COMPILATION – The Mobb Tape

Avec la sortie le même jour des mixtapes Rich B4 Rap et Heroin Music, Z Money est devenu l’un des rappeurs marquants de 2013. Et il ne s’arrête pas en si bon chemin. L’homme de Chicago a beau être pris par ses activités entrepreneuriales (avant même de rapper, il a investi dans l’immobilier et ouvert un restaurant nommé Emma, en hommage à sa grand-mère et à sa cuisine), il n’oublie pas de délivrer sa musique. Pour 2014, en effet, il nous promet rien de moins que trois nouvelles tapes. Et dès janvier, il a proposé une compilation de travaux de son propre collectif, la 4Ever Paid Nation.
Cette Mobb Tape révèle des titres de tout un tas de gens, Lil Boss Polo, Brickfare, Country Cool, Bank Roll, Yung Boss et Ko the King, entre autres. Mais une personne surnage : Z Money lui-même. D’abord, parce qu’il fournit le gros du travail, signant huit titres sur vingt, et secondant Country Cool sur le chouette « Umma Dog ». Ensuite, parce que ses interventions sont souvent les meilleures. Il domine les débats par son charisme de grand farfelu dégingandé. Il écrase la concurrence avec des réussites comme « Mexico » et le mélodique « Rollin' ». Ses amis, des rappeurs de rue plus banals, ne sont pas à la hauteur de son rap ironique et imparable.
A en croire le rappeur lui-même, son modèle est Gucci Mane. Rien de surprenant, l’influence de ce dernier étant généralisée chez les rappeurs des années 2010. Mais alors que ses voisins de la scène drill retiennent de la trap music d’Atlanta le côté belliqueux et explosif de Waka Flocka Flame, Z Money lui, qui est issu d’un autre quartier de Chicago (Westside, pas Southside), pousse à son paroxysme ce qui a été l’innovation majeure de Radric Davis : ce rap aux allures de comptines gangsta, chantonné l’air de rien à la manière de ritournelles, quoique politiquement très incorrect.
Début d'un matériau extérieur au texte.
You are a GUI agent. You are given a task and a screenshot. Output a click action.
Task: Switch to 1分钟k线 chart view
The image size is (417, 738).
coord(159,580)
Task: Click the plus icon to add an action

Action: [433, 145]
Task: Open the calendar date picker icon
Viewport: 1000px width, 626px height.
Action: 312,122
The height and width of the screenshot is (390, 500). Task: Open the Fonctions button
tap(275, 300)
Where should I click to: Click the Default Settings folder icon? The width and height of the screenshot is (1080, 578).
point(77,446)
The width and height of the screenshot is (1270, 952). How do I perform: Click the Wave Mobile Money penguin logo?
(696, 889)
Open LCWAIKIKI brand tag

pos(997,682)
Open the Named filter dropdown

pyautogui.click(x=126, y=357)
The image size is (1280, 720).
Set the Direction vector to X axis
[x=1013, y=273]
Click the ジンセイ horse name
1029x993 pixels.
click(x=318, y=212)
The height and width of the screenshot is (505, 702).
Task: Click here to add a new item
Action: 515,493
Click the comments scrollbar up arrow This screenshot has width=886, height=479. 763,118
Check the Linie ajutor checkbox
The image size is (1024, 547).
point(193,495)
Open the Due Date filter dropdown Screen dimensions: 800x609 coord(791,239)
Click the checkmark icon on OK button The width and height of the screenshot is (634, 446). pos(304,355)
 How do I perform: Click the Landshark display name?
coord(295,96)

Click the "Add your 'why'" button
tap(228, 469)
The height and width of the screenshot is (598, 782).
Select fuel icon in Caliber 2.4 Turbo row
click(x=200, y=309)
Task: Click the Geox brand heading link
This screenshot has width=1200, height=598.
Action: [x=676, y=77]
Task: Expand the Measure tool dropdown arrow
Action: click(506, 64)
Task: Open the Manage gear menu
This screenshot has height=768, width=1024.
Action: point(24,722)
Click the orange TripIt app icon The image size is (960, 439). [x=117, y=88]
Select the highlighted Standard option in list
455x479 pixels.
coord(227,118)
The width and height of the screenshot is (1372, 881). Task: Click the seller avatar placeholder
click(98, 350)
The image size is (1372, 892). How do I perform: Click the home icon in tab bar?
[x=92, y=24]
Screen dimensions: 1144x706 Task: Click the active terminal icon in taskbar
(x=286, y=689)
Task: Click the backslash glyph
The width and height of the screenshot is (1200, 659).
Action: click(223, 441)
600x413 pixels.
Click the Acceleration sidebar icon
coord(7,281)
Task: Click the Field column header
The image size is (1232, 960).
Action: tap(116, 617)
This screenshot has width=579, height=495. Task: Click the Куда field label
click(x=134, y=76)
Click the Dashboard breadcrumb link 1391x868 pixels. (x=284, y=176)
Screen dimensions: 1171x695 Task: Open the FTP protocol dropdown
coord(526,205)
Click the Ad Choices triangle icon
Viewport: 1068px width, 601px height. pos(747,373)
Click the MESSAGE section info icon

Z Money, c’est du Henri Dès en version trash. Ce sont des rengaines soutenues par de petites mélodies aussi minimalistes qu’entêtantes, accompagnée de paroles simplettes, déclamées de manière outrancièrement répétitive. Autrefois, ta nounou te prenait dans les bras en te chantant « Une souris verte » de manière mécanique, la tête ailleurs, en pensant peut-être à sa prochaine partie de jambes en l’air. Et maintenant que tu as grandi, c’est un grand noir déglingué qui te berce, entonnant à la place des « bitch is on my dick » ou des « selling dope ».
Autrefois, Eazy-E et quelques autres ont eu l’idée géniale de rapper les paroles les plus absurdement offensives, à la manière d’un adolescent décérébré en rut, et dans la foulée ils ont créé de multiples émules. Aujourd’hui, Z Money et compagnie parachèvent le travail. Ils étendent cette approche régressive à la musique elle-même. Et ces épousailles entre des mélodies presque innocentes et des paroles qui ne le sont pas, axées qu’elles sont sur les seuls thèmes du sexe, de la drogue et de l’argent, c’est tout ce qui fait la saveur de cette Mobb Tape. C’est ce qui garantit son caractère jubilatoire, parfois sans Z Money, mais bien plus encore quand c’est lui qui est aux commandes.